Your task:
Pull every line holding the word "coordinates" from the data below and copy it.

Segment Start: Recorded data

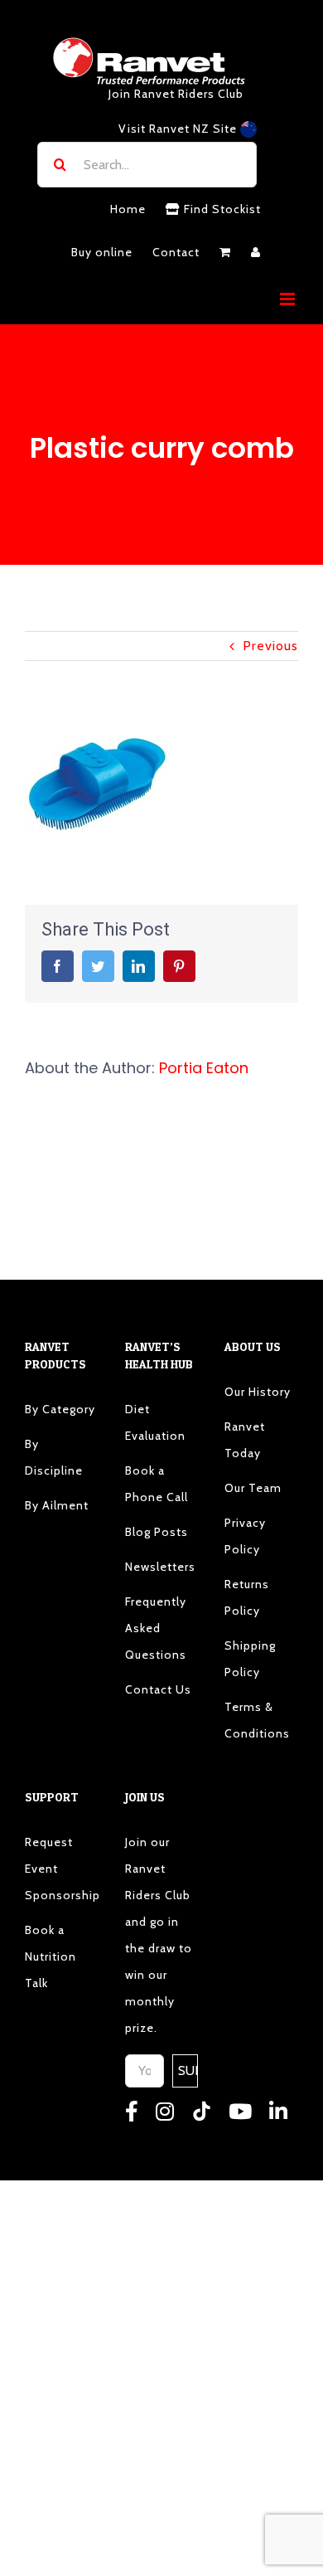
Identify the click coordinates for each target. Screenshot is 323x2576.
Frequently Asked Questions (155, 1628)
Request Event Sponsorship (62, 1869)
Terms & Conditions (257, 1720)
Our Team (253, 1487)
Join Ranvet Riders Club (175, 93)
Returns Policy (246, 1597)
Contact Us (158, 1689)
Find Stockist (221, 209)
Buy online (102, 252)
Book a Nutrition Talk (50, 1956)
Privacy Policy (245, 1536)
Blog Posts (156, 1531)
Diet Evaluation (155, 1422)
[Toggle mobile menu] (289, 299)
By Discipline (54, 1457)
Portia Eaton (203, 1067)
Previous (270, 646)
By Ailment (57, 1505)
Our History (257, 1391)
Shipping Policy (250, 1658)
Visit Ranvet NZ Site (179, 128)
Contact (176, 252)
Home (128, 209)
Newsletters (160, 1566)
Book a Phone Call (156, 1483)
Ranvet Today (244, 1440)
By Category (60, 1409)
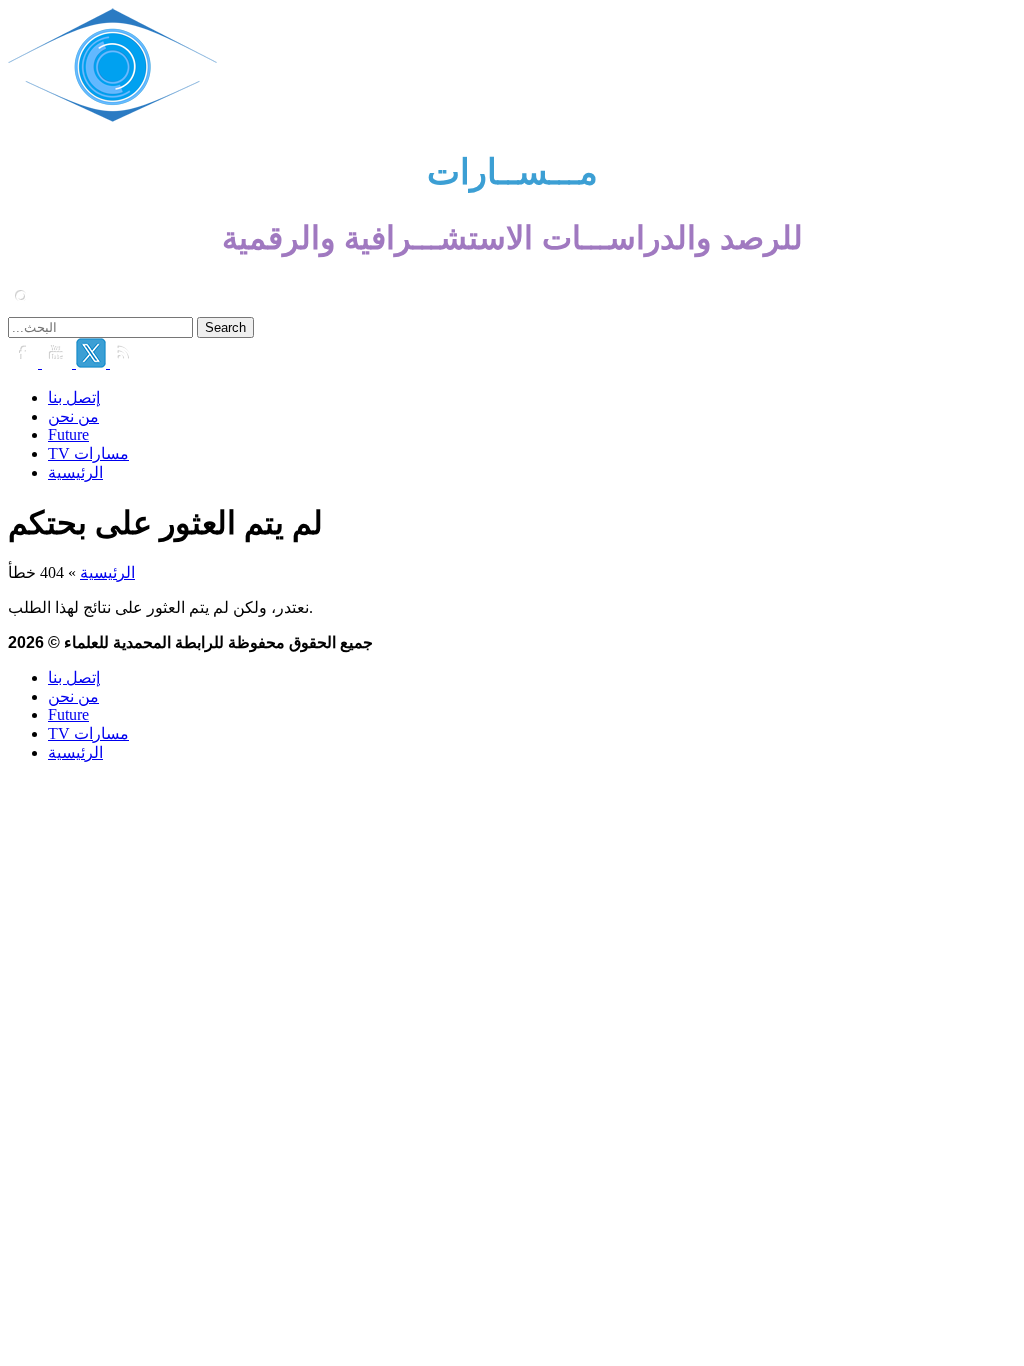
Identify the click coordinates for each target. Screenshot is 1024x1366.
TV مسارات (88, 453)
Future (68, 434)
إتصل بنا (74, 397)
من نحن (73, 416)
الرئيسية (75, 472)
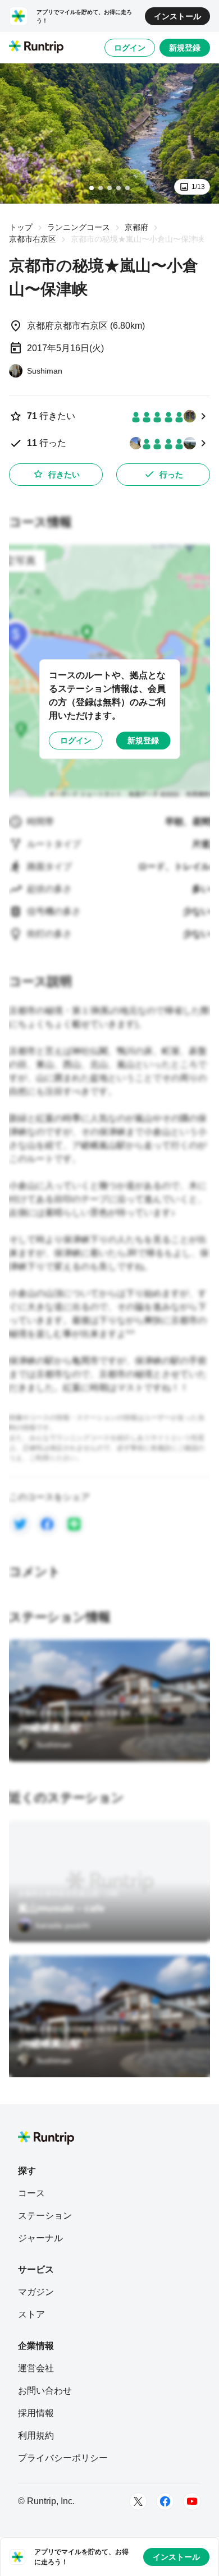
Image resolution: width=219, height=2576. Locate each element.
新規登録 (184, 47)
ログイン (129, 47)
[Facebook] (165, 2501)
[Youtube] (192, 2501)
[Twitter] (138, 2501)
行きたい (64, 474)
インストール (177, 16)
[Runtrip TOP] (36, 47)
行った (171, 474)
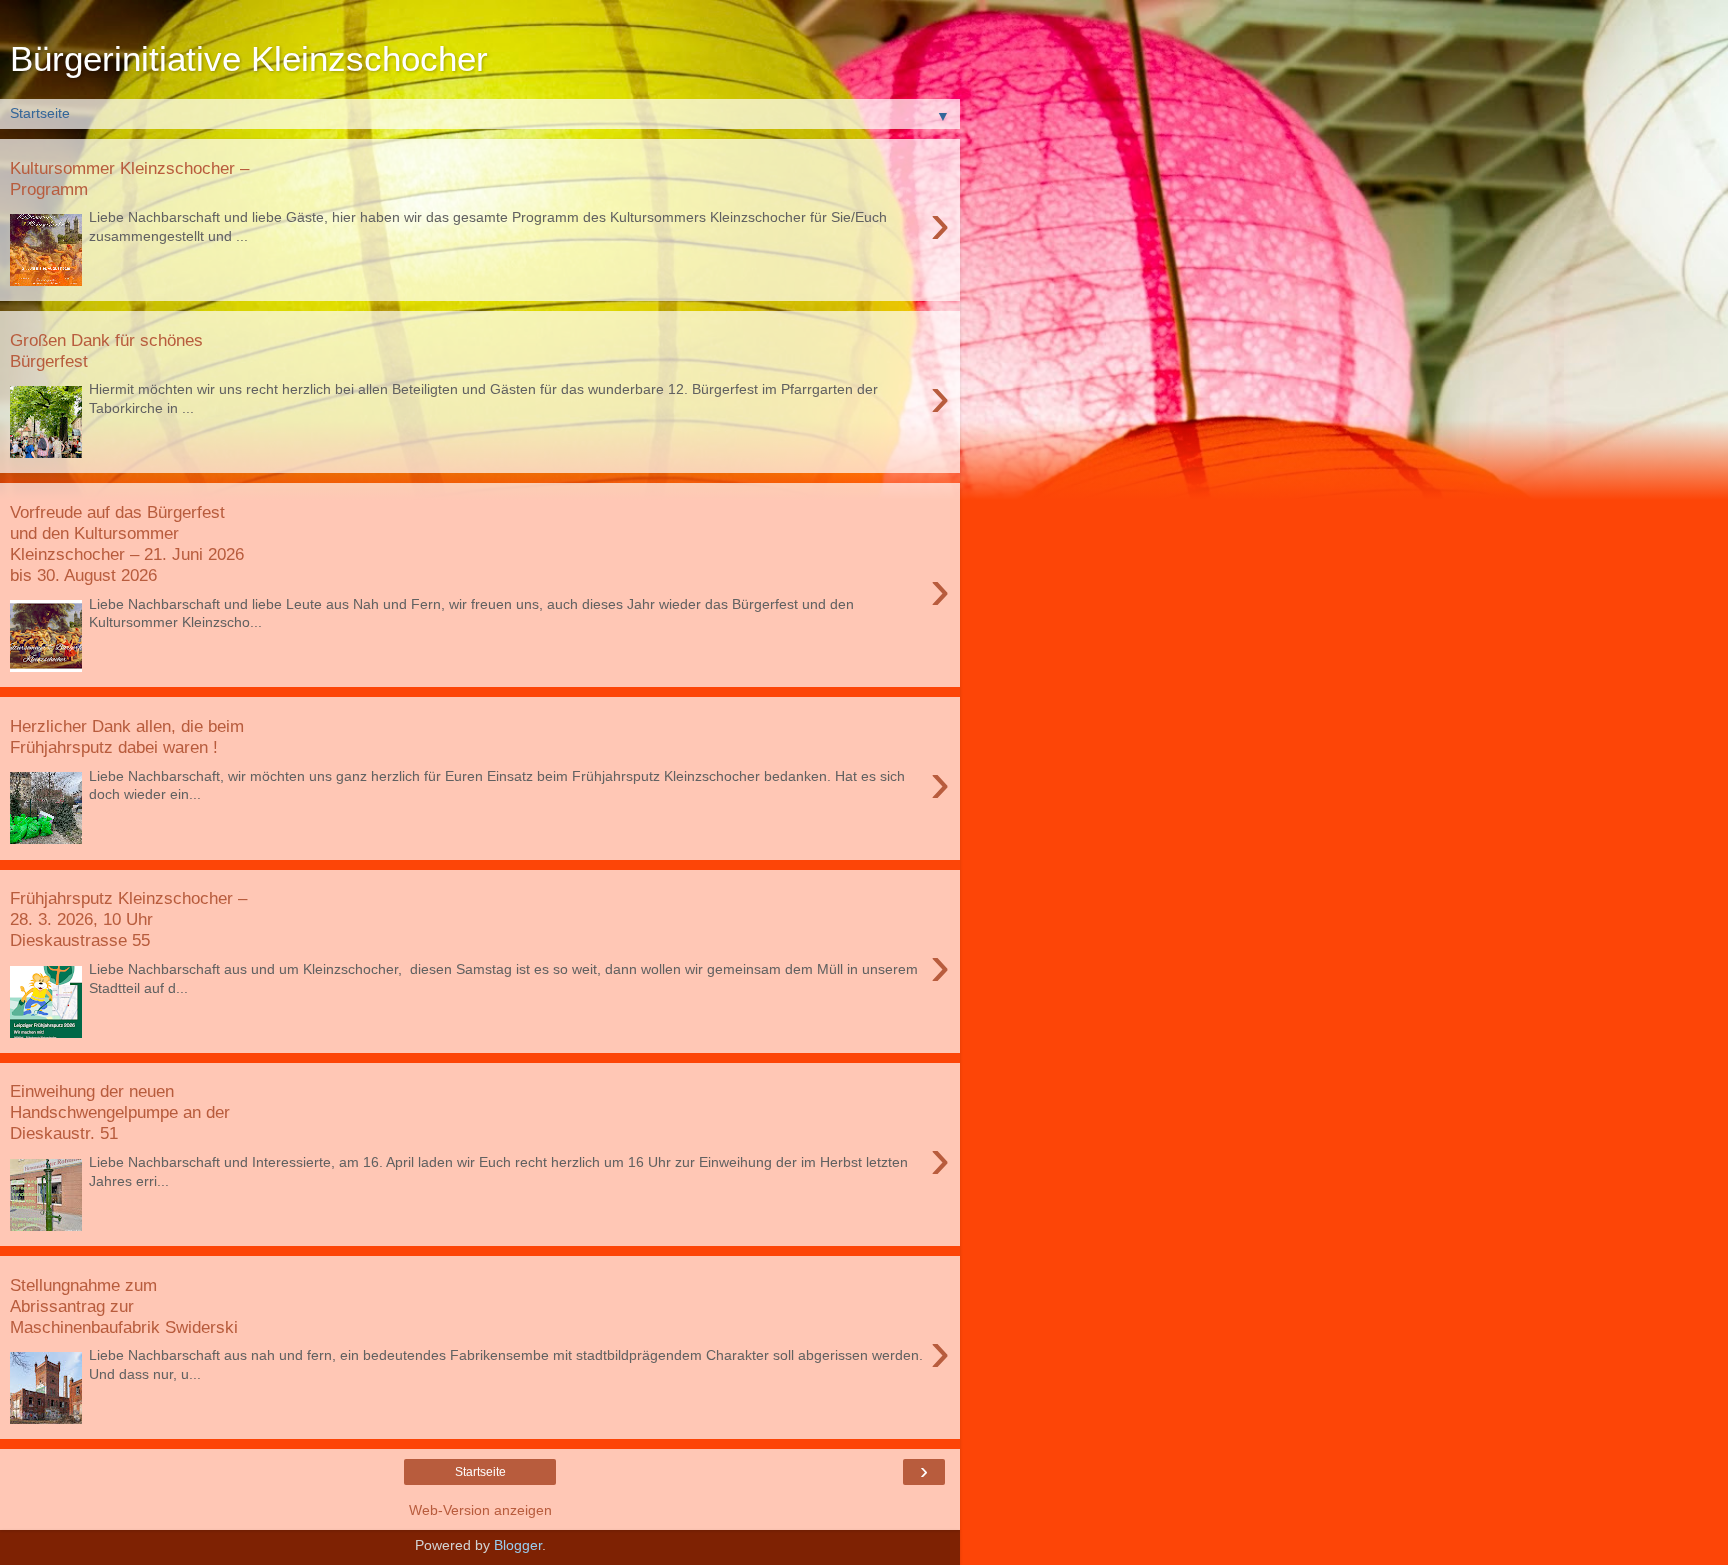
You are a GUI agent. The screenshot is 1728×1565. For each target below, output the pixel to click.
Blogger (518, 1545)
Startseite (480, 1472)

Segment End: Recorded data

Result below:
Identify the click coordinates for each target. Screenshot is 323x2576.
Identify the click coordinates for each target. Screenshot is 1024x1366.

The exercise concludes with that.